Bagi pengguna kartu kredit yang diterbitkan oleh bank tertentu, mungkin banyak yang punya pengalaman seperti yang saya alami.
Kalau saya berbelanja dengan menggunakan kartu kredit, biasanya tak lama setelah itu saya menerima email dari bank penerbit kartu.
Isi email tersebut "merayu" saya agar jangan membayar tagihan belanja tersebut secara sekaligus, namun cukup sebesar pembayaran minimal (10 persen dari total belanja), dan sisa tagihan dibayar dengan sistem cicilan.
Tapi, selama ini saya tidak pernah tergoda, selalu sebelum jatuh tempo tagihan, semua utang saya lunasi, sehingga saya tidak terkena beban bunga.
Namun demikian, tetap saya terkena biaya berkaitan dengan kepemilikan kartu kredit tersebut, yakni annual fee (iuran tahunan), dan biaya administrasi bulanan.
Logika umum, jika kita memberi utang kepada seseorang, pasti kita lebih suka si peminjam melunasi sekaligus ketimbang dicicil.
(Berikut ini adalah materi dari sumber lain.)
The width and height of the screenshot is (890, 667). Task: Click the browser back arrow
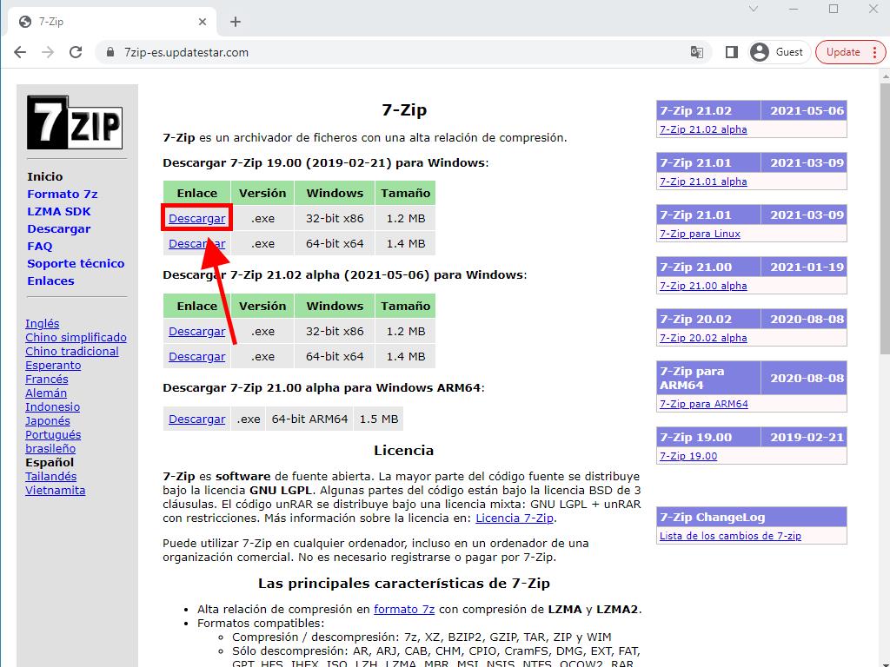(x=20, y=52)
Tapi, karena bank memang berbisnis dari utang nasabah, logikanya tidak seperti logika umum.
Justru bank tidak suka nasabah membayar cepat-cepat sekaligus. Semakin panjang periode cicilan, bank semakin senang, karena bunga yang diterima bank semakin besar.
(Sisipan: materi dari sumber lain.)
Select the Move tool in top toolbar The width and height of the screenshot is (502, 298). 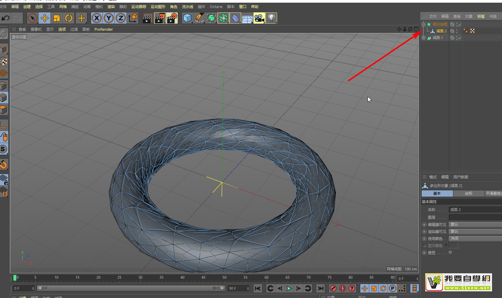pyautogui.click(x=45, y=18)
Tidak hanya untuk kartu kredit, untuk kredit lain pun, pihak bank "tidak senang" bila nasabah buru-buru melunasi semua utangnya, padahal masih dalam periode cicilan.
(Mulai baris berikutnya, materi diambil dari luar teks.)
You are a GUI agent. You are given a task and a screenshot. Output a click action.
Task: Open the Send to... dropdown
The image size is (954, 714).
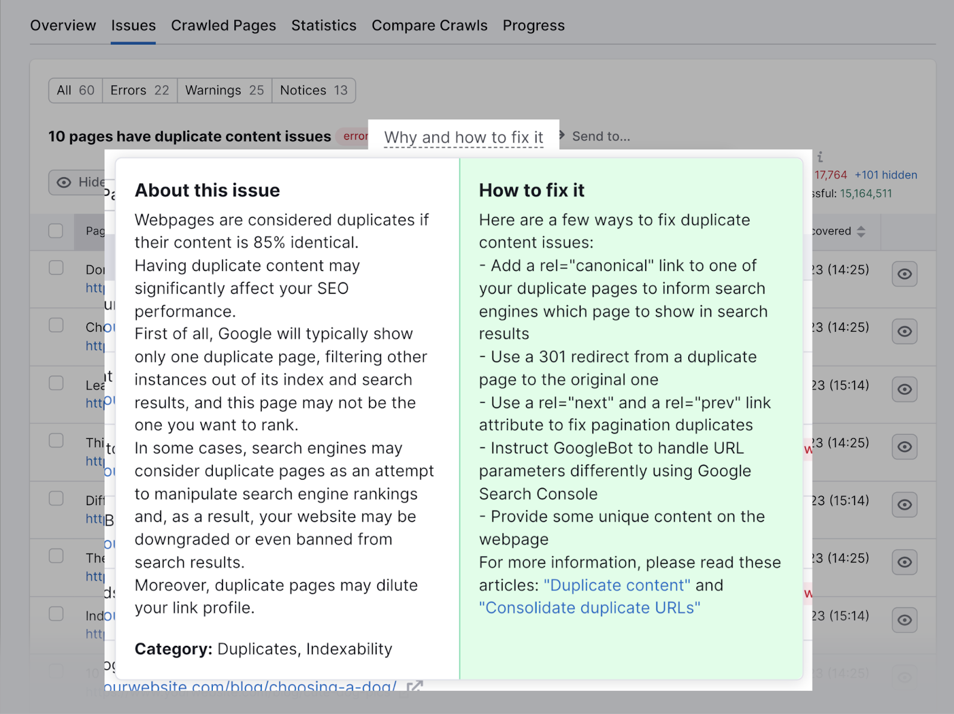point(601,136)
Lihat saja para peminjam kredit pemilikan rumah (KPR). Jika periode kredit selama 15 tahun, namun pada tahun kedelapan nasabah ingin melunasi semua utang, bank akan mengenakan semacam denda untuk pelunasan dipercepat tersebut.
Namun, dari kacamata nasabah, jika memang sudah punya dana yang cukup, tetap lebih menguntungkan dilakukan pelunasan yang dipercepat.
Toh, denda yang dikenakan bank masih jauh lebih kecil dari biaya bunga yang harus ditanggung nasabah jika tetap mencicil sesuai jadwal semula.